Si l’articulation de ces trois arguments permet de conjuguer les dimensions politiques, culturelles et morales d’un droit à l’autodétermination environnementale, le risque, au regard de la reconnaissance en interne des droits des peuples autochtones, est d’en rester au stade d’une déclaration de principe, non contraignante, mais dont l’importance symbolique et éthique serait reconnue. À cet effet, Tsosie répond que les effets globaux des changements climatiques appellent à une prise de conscience des gouvernements, en allant au-delà des restrictions gouvernementales et d’une conception uniquement occidentale de la terre sous l’angle de la souveraineté territoriale. Il faut ainsi dépasser la souveraineté tribale, « en tant que statut juridique substantiel en droit interne mais encadré par les pouvoirs du gouvernement fédéral ». Selon l’auteur, si la souveraineté est un statut juridique, l’autodétermination est « un droit politique qui découle d’une revendication morale sous-jacente » de réparation des injustices passées et d’inclusion des autochtones dans la sphère nationale (Tsosie 2007 : 1163). C’est cette dimension politique qui importe afin de corriger les conséquences de la colonisation, y compris les changements climatiques. Elle se conjugue aux évolutions très importantes du droit international quant à la reconnaissance de leur statut culturel et politique unique, et par la consécration de leur droit à l’autodétermination et de l’interdépendance entre leur intégrité culturelle et la préservation de la relation particulière que les communautés autochtones entretiennent avec leurs terres.

Conclusion

Les évolutions du droit international quant à la reconnaissance juridique des droits autochtones, en particulier leur droit à l’autodétermination, appellent à intégrer les effets de la marginalisation historique des communautés dans la construction des réponses apportées aux changements climatiques, en particulier lorsque leur déplacement apparaît inéluctable devant les dégradations de leur environnement.
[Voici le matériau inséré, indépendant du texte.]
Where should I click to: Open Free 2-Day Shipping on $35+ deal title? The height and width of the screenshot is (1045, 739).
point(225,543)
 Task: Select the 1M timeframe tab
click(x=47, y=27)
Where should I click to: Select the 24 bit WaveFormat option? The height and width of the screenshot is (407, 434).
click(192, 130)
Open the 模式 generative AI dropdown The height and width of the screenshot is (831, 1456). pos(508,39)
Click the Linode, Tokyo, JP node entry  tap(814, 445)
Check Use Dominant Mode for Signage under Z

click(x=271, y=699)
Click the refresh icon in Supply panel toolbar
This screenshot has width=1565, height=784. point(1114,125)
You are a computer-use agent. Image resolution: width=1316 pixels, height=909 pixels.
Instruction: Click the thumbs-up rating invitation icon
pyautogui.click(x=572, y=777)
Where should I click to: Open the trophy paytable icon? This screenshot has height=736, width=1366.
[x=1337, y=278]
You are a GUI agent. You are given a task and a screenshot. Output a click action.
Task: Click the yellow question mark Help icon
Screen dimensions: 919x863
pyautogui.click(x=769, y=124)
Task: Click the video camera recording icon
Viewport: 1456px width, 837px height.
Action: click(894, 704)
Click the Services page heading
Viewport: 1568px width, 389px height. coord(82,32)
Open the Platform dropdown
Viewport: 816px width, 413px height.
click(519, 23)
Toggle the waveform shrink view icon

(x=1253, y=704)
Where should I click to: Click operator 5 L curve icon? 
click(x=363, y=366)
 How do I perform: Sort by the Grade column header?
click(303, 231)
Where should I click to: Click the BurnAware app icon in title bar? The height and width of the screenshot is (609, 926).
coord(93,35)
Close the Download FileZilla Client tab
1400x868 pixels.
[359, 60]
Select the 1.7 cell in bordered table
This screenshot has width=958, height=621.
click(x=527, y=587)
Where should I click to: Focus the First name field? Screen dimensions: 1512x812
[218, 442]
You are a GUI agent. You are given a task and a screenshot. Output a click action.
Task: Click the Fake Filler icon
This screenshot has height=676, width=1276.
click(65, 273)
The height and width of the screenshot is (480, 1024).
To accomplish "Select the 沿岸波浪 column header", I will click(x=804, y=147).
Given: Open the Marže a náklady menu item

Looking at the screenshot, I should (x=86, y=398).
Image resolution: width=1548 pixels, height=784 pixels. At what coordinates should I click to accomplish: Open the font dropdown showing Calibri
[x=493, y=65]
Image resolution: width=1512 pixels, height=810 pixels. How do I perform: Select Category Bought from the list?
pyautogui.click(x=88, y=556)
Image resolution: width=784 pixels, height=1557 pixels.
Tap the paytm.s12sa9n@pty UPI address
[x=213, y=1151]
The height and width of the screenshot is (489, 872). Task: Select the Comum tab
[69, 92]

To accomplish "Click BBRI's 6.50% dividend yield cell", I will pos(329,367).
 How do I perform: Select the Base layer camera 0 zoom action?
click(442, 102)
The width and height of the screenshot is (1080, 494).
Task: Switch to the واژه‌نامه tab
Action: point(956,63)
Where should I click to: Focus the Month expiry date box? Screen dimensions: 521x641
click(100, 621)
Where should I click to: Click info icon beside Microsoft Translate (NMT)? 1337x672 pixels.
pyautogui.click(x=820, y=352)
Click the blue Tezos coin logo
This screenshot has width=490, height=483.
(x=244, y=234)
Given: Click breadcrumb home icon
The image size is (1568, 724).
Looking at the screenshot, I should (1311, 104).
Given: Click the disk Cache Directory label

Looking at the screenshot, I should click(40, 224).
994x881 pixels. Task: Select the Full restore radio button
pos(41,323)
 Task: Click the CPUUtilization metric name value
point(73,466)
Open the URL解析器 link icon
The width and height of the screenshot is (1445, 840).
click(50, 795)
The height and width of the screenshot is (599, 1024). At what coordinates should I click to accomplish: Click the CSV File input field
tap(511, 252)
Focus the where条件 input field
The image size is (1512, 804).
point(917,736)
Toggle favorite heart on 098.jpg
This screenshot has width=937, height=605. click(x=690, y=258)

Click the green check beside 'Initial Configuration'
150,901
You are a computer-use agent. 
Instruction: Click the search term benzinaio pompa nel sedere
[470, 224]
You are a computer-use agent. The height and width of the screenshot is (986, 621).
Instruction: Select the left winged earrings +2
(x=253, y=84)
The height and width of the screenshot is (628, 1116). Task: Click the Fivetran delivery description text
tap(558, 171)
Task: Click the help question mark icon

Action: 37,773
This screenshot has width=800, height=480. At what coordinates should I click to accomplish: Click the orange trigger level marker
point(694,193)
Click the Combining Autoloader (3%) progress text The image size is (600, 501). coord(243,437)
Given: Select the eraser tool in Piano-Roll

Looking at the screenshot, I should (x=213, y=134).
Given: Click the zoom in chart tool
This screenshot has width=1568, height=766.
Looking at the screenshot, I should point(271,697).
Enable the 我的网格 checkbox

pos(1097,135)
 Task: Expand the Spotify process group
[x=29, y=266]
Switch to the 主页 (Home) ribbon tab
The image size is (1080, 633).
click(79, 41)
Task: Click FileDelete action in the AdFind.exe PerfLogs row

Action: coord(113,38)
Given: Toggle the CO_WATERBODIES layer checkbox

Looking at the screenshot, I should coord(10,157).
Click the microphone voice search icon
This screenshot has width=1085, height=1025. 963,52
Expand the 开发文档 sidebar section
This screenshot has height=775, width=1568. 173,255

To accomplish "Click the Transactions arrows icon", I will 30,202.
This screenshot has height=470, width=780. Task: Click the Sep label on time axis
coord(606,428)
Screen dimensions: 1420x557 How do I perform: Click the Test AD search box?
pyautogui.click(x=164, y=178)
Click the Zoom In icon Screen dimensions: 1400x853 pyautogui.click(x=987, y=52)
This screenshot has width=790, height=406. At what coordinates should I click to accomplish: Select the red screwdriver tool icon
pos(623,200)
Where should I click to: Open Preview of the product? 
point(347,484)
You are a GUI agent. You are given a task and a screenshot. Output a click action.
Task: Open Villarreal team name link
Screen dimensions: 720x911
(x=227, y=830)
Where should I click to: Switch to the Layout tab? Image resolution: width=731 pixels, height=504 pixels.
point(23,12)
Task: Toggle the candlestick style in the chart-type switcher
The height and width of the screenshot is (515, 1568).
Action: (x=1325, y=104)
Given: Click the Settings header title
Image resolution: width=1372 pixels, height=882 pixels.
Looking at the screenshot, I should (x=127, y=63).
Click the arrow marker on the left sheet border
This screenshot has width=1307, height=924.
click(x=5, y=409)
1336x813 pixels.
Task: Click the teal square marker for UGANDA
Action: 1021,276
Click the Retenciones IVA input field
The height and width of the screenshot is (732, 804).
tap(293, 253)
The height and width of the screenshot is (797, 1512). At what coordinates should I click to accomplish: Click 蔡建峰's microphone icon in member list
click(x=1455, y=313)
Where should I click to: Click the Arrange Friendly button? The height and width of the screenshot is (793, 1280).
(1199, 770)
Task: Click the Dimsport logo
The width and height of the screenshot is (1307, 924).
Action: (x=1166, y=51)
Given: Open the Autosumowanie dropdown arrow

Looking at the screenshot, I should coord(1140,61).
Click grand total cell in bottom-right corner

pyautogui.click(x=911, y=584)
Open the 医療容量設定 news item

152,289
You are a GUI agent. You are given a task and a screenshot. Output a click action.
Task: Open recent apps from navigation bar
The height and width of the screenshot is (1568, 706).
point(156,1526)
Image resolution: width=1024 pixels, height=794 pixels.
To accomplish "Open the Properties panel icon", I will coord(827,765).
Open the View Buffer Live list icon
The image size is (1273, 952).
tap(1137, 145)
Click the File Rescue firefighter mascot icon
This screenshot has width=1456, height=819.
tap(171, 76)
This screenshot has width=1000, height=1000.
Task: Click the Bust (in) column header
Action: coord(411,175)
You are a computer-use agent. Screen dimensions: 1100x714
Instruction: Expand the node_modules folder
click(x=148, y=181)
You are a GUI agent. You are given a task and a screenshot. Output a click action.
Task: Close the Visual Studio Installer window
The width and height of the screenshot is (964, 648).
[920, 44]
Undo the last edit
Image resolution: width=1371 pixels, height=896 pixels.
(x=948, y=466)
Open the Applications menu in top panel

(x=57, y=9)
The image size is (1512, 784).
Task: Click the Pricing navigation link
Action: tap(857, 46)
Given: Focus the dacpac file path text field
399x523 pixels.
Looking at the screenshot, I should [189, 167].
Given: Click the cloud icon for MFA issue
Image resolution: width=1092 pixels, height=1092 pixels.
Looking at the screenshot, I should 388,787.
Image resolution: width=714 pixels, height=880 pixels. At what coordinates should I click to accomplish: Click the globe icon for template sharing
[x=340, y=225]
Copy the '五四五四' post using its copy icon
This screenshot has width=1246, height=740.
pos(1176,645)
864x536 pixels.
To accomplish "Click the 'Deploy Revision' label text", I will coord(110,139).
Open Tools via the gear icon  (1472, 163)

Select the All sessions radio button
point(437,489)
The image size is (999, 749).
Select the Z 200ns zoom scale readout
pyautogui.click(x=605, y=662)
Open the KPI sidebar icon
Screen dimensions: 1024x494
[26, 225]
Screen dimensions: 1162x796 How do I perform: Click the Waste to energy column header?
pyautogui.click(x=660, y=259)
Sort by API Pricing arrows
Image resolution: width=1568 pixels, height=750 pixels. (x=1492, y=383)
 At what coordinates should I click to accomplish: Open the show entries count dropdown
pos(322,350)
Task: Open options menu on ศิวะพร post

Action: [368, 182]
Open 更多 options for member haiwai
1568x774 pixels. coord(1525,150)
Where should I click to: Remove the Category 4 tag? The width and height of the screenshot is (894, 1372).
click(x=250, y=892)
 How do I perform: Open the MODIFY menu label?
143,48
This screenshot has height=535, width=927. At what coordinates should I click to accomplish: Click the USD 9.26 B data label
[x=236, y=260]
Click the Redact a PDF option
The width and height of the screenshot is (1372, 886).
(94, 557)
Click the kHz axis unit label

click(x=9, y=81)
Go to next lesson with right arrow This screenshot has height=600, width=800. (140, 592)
La prise en compte des inégalités historiques et contemporaines, en replaçant les questions de structures et de relations de pouvoir au centre du débat, permet de se demander quelles sont les conditions nécessaires pour que les communautés puissent librement déterminer leur avenir, que ce soit au regard de leur adaptation aux effets des changements climatiques ou de leur réinstallation sur une nouvelle terre. La reconnaissance des communautés autochtones comme des entités politiques distinctes possédant une autorité et une légitimité qui leur sont propres favorise la participation pleine et entière des autochtones aux processus décisionnels, selon leurs modes particuliers de décision. Et réciproquement, leur participation pleine et entière peut permettre la conciliation d’antagonismes à propos de l’identité et de la souveraineté autochtones en créant de nouvelles formes de gouvernance et en ouvrant ainsi de nouveaux espaces d’autodétermination.